**WHAT IS ASKED:**
Rewrite all of the material below, replacing every instance of "magnifier" with "magnifying glass" and leaving everything else unchanged.

**INFORMATION PROVIDED:**
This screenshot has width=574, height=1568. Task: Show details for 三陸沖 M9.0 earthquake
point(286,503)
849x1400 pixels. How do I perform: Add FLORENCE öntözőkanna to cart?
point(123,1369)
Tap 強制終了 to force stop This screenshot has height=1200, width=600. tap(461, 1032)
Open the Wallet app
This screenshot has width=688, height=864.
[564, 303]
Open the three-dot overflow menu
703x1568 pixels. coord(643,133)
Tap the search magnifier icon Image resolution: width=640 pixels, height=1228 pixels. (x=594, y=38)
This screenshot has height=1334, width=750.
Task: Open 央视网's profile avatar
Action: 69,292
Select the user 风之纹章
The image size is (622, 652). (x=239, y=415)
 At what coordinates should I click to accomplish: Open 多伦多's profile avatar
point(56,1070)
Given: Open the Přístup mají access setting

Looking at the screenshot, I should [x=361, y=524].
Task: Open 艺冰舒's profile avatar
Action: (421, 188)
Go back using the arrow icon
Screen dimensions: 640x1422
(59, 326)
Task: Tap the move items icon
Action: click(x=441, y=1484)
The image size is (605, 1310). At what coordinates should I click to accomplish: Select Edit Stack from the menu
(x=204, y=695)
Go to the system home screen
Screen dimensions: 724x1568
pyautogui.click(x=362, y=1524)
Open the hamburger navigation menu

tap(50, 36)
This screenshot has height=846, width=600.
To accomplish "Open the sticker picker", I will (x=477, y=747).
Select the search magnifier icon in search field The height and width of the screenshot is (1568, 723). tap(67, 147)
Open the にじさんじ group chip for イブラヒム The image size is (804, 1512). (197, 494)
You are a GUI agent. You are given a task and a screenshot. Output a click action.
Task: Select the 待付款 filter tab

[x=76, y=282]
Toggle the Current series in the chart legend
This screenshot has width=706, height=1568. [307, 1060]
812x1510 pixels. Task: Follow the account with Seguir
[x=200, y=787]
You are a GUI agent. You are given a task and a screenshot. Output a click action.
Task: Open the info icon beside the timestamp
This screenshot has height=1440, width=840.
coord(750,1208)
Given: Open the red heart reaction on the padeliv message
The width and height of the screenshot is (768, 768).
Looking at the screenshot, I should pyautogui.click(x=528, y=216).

**FINAL ANSWER:**
This screenshot has width=574, height=1568. Task: Show details for 三陸沖 M9.0 earthquake
point(286,503)
849x1400 pixels. How do I perform: Add FLORENCE öntözőkanna to cart?
point(123,1369)
Tap 強制終了 to force stop This screenshot has height=1200, width=600. tap(461, 1032)
Open the Wallet app
This screenshot has width=688, height=864.
[564, 303]
Open the three-dot overflow menu
703x1568 pixels. coord(643,133)
Tap the search magnifying glass icon Image resolution: width=640 pixels, height=1228 pixels. (x=594, y=38)
This screenshot has height=1334, width=750.
Task: Open 央视网's profile avatar
Action: 69,292
Select the user 风之纹章
The image size is (622, 652). (x=239, y=415)
 At what coordinates should I click to accomplish: Open 多伦多's profile avatar
point(56,1070)
Given: Open the Přístup mají access setting

Looking at the screenshot, I should [x=361, y=524].
Task: Open 艺冰舒's profile avatar
Action: (421, 188)
Go back using the arrow icon
Screen dimensions: 640x1422
(59, 326)
Task: Tap the move items icon
Action: click(x=441, y=1484)
The image size is (605, 1310). At what coordinates should I click to accomplish: Select Edit Stack from the menu
(x=204, y=695)
Go to the system home screen
Screen dimensions: 724x1568
pyautogui.click(x=362, y=1524)
Open the hamburger navigation menu

tap(50, 36)
This screenshot has height=846, width=600.
To accomplish "Open the sticker picker", I will (x=477, y=747).
Select the search magnifying glass icon in search field The height and width of the screenshot is (1568, 723). tap(67, 147)
Open the にじさんじ group chip for イブラヒム The image size is (804, 1512). (197, 494)
You are a GUI agent. You are given a task and a screenshot. Output a click action.
Task: Select the 待付款 filter tab

[x=76, y=282]
Toggle the Current series in the chart legend
This screenshot has width=706, height=1568. [307, 1060]
812x1510 pixels. Task: Follow the account with Seguir
[x=200, y=787]
You are a GUI agent. You are given a task and a screenshot. Output a click action.
Task: Open the info icon beside the timestamp
This screenshot has height=1440, width=840.
coord(750,1208)
Given: Open the red heart reaction on the padeliv message
The width and height of the screenshot is (768, 768).
Looking at the screenshot, I should pyautogui.click(x=528, y=216).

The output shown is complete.